Somebody go fishing or just Lie about it!!!


----------



## Bodupp (Oct 3, 2007)

I'm supposed to take two women fishing in the next couple of days. One is the wife of my hunting buddy from Alaska. He's down here to hunt Camp Killamofo for 2 weeks, and that's what he wants to do. She doesn't hunt, but loves to fish, so Possum Cod's wife suggested I blow the leaves out of The Great White Hope and take them on an adventure.

Good or bad, I'll report back - if I'm not collapsed in a heap somewhere.

Hope Karen rallys soon and y'all get to go home. Y'all are steady in my prayers.


----------



## sureicanfish (Sep 30, 2007)

Only fish I've seen have been stale goldfish in random nooks and crannies of the couch, recliner, the truck, and anywhere else my son has roamed this weekend... I got a new fillet knife though!!


----------



## JoeyWelch (Sep 25, 2009)

Alabama River. Yesterday. Should have another crappie massacre report on Wednesday.


----------



## JoeyWelch (Sep 25, 2009)

May have a catfish report tomorrow. We'll see.


----------



## zgobbler5 (Jan 1, 2013)

My Dad and I went yesterday. We were mainly searching new areas for bass. Ended up with 1 Crappie keeper(caught with a white swim jig) 3 bass that were approx 2 lbs and a few dinks; and 10 gar! We slowed down and caught the bass with green pumpkin seed colored 1/2 ounce jigs. Not a great day but it sure was nice being out! Going to try it again sometime this week. 


Sent from my iPhone using Tapatalk


----------



## Try'n Hard (Oct 23, 2008)

jlw1972 said:


> View attachment 848433
> 
> 
> 
> Alabama River. Yesterday. Should have another crappie massacre report on Wednesday.




Did you make that up for my benefit or is that true?


----------



## GROUPERKING (Sep 28, 2011)

I walked down to the pier to see if I could catch one for a photo for you ... but not even one single bite.


----------



## JoeyWelch (Sep 25, 2009)

Try'n Hard said:


> Did you make that up for my benefit or is that true?



Absolute, Hand on the Bible truth.


----------



## JoeyWelch (Sep 25, 2009)

Tryn how far upstream from me are you? Holley Creek/Dixie landing.


----------



## Try'n Hard (Oct 23, 2008)

Two dams and 22 miles. Long way. I'm above millers ferry


----------



## JoeyWelch (Sep 25, 2009)

Try'n Hard said:


> Two dams and 22 miles. Long way. I'm above millers ferry


Can't help ya much up there. But they should be turning on up there too.


----------



## Try'n Hard (Oct 23, 2008)

jlw1972 said:


> Can't help ya much up there. But they should be turning on up there too.




I'm sure but I'm probably done for a while.


----------



## skiff89_jr (Apr 1, 2011)

* [Work request A] In the fishing thread, what lure caught zgobbler5's one crappie keeper?
* [Work request B] Decide whether each statement agrees with the fishing thread. Answer yes or no for each and quote the deciding words. (i) Try'n Hard fishes above Millers Ferry. (ii) zgobbler5 caught 10 gar. (iii) GROUPERKING caught a fish at the pier for a photo.
* [Work request C] Reproduce verbatim the part of the fishing thread that opens with the words containing "Hope Karen rallys" and closes with "fillet knife though!!".
The lines that come next are not needed for this work.

* [Source data]
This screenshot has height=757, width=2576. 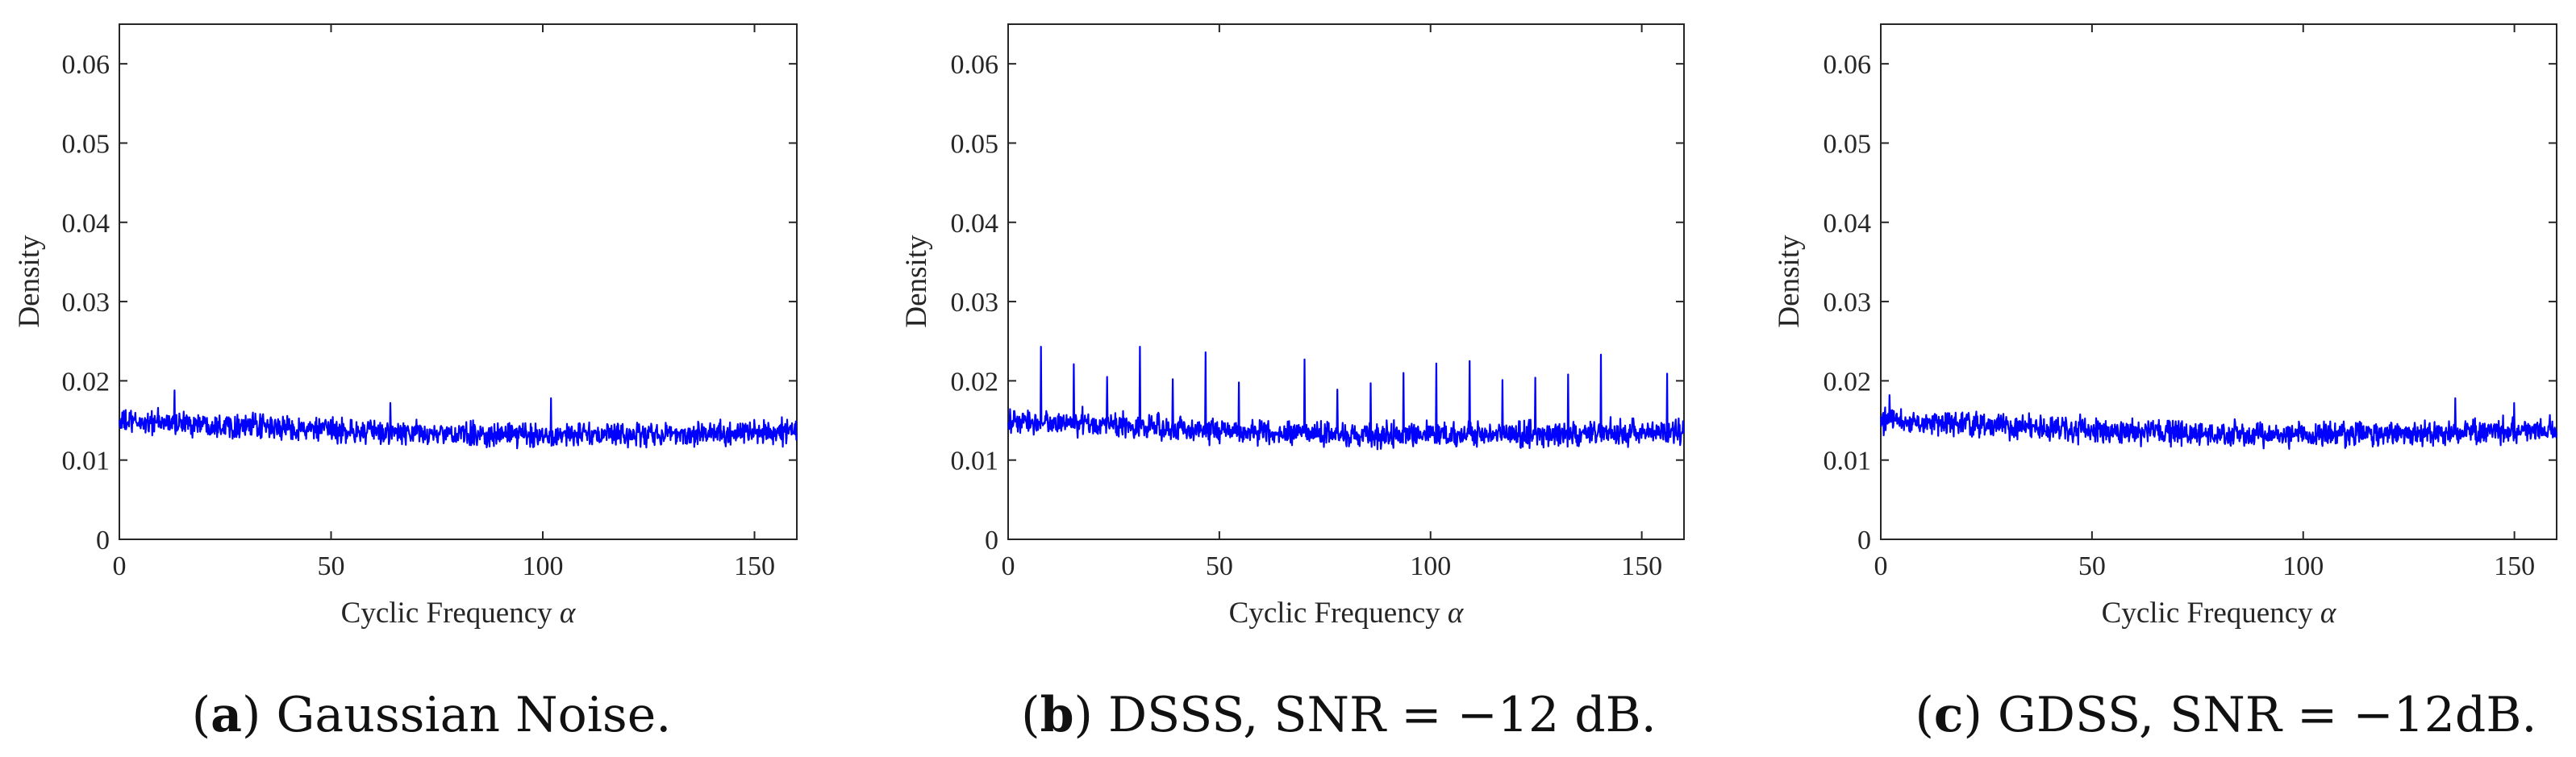 What do you see at coordinates (2225, 715) in the screenshot?
I see `caption: (c) GDSS, SNR = −12dB.` at bounding box center [2225, 715].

* [Task solution A] A white swim jig.

* [Task solution B]
(i) Yes: "I'm above millers ferry"
(ii) Yes: "and 10 gar!"
(iii) No: "but not even one single bite."

* [Task solution C]
Hope Karen rallys soon and y'all get to go home. Y'all are steady in my prayers.


----------



## sureicanfish (Sep 30, 2007)

Only fish I've seen have been stale goldfish in random nooks and crannies of the couch, recliner, the truck, and anywhere else my son has roamed this weekend... I got a new fillet knife though!!